__WORK INSTRUCTIONS__. Please render the listing, from the line with "APOGEE (229, 844)" up to and including its final line, as a Markdown table with the columns "Index" and "Line", numbering the rows and leaving out blank lines and pictures.

__ENTRIES SUPPLIED__.
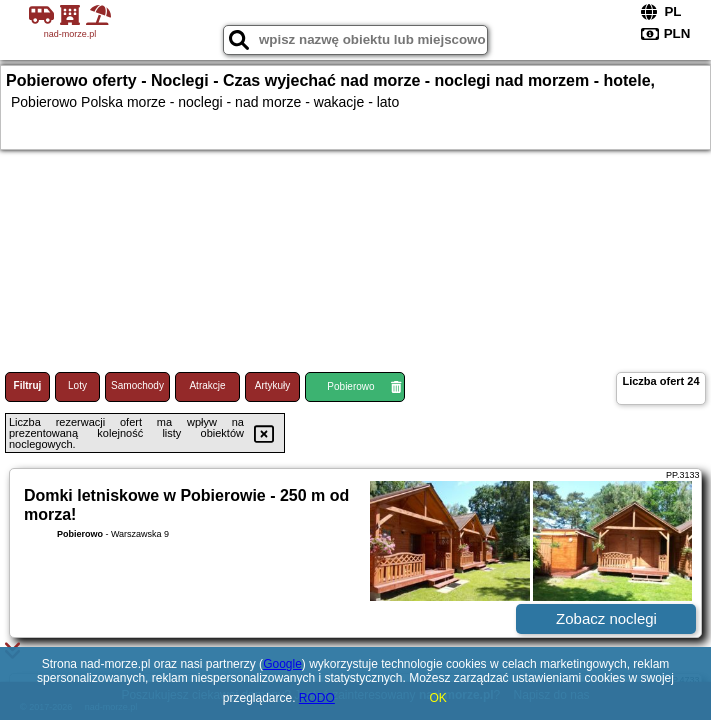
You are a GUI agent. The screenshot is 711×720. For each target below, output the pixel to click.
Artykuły (273, 385)
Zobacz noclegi (606, 618)
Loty (77, 385)
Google (282, 664)
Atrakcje (207, 385)
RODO (317, 698)
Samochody (137, 385)
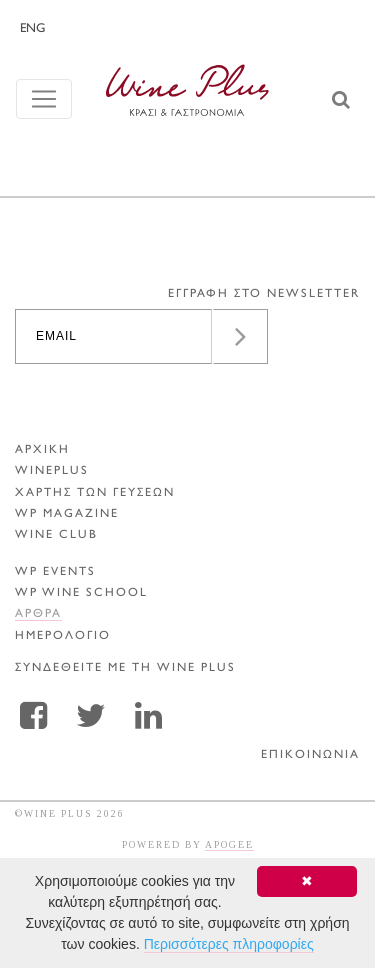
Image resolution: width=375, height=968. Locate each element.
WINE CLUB (56, 535)
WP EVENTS (55, 572)
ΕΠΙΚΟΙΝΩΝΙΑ (310, 755)
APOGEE (229, 844)
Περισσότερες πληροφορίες (229, 944)
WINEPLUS (52, 471)
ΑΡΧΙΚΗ (42, 450)
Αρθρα (38, 614)
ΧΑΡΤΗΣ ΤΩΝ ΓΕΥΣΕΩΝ (95, 493)
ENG (32, 29)
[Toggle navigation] (44, 99)
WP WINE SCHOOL (81, 593)
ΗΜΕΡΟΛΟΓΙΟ (63, 636)
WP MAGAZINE (67, 514)
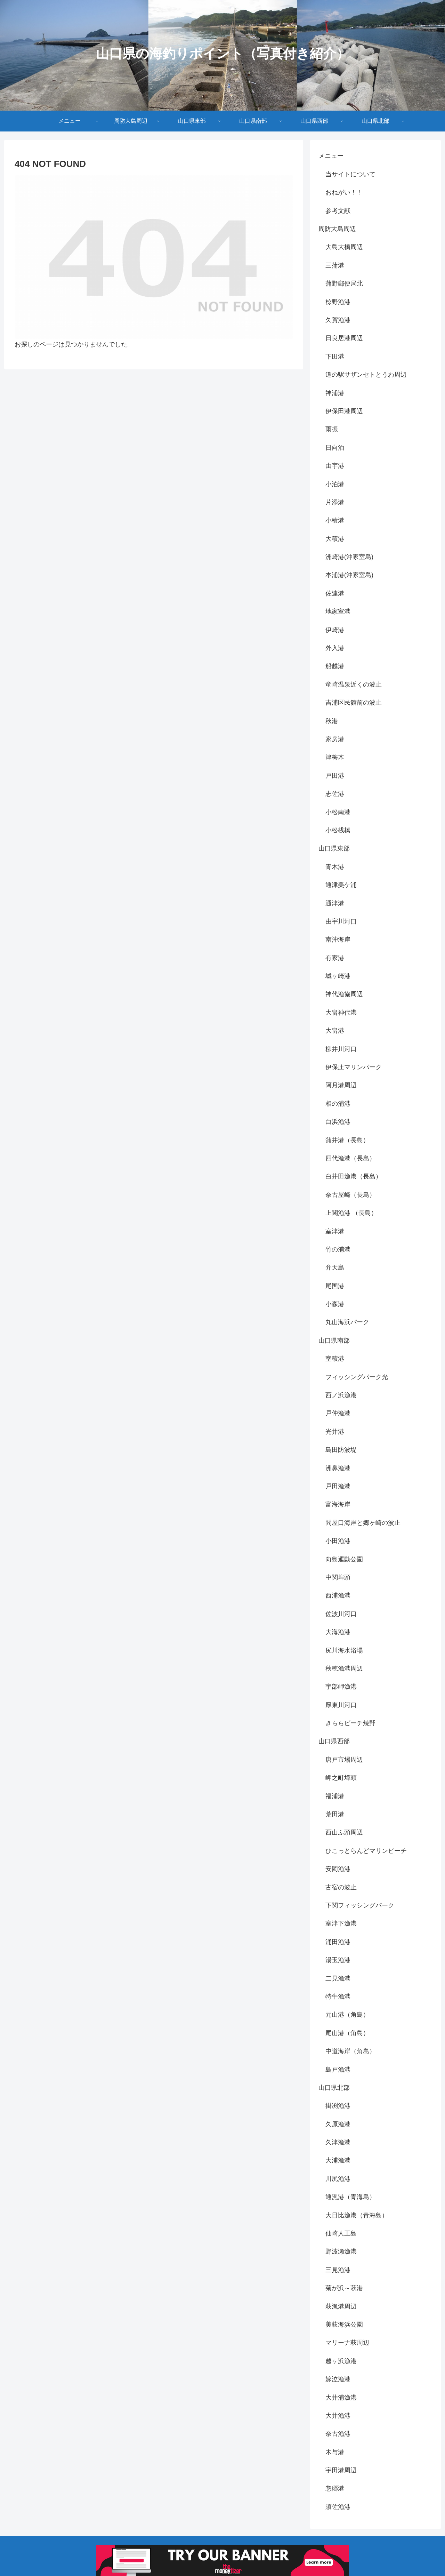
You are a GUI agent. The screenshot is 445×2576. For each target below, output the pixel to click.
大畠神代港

__TASK SOLUTION__.
| Index | Line |
|---|---|
| 1 | APOGEE (229, 844) |
| 2 | Περισσότερες πληροφορίες (229, 944) |
| 3 | WINEPLUS (52, 471) |
| 4 | ΑΡΧΙΚΗ (42, 450) |
| 5 | Αρθρα (38, 614) |
| 6 | ΧΑΡΤΗΣ ΤΩΝ ΓΕΥΣΕΩΝ (95, 493) |
| 7 | ENG (32, 29) |
| 8 | [Toggle navigation] (44, 99) |
| 9 | WP WINE SCHOOL (81, 593) |
| 10 | ΗΜΕΡΟΛΟΓΙΟ (63, 636) |
| 11 | WP MAGAZINE (67, 514) |
| 12 | You are a GUI agent. The screenshot is 445×2576. For each target below, output the pixel to click. |
| 13 | 大畠神代港 |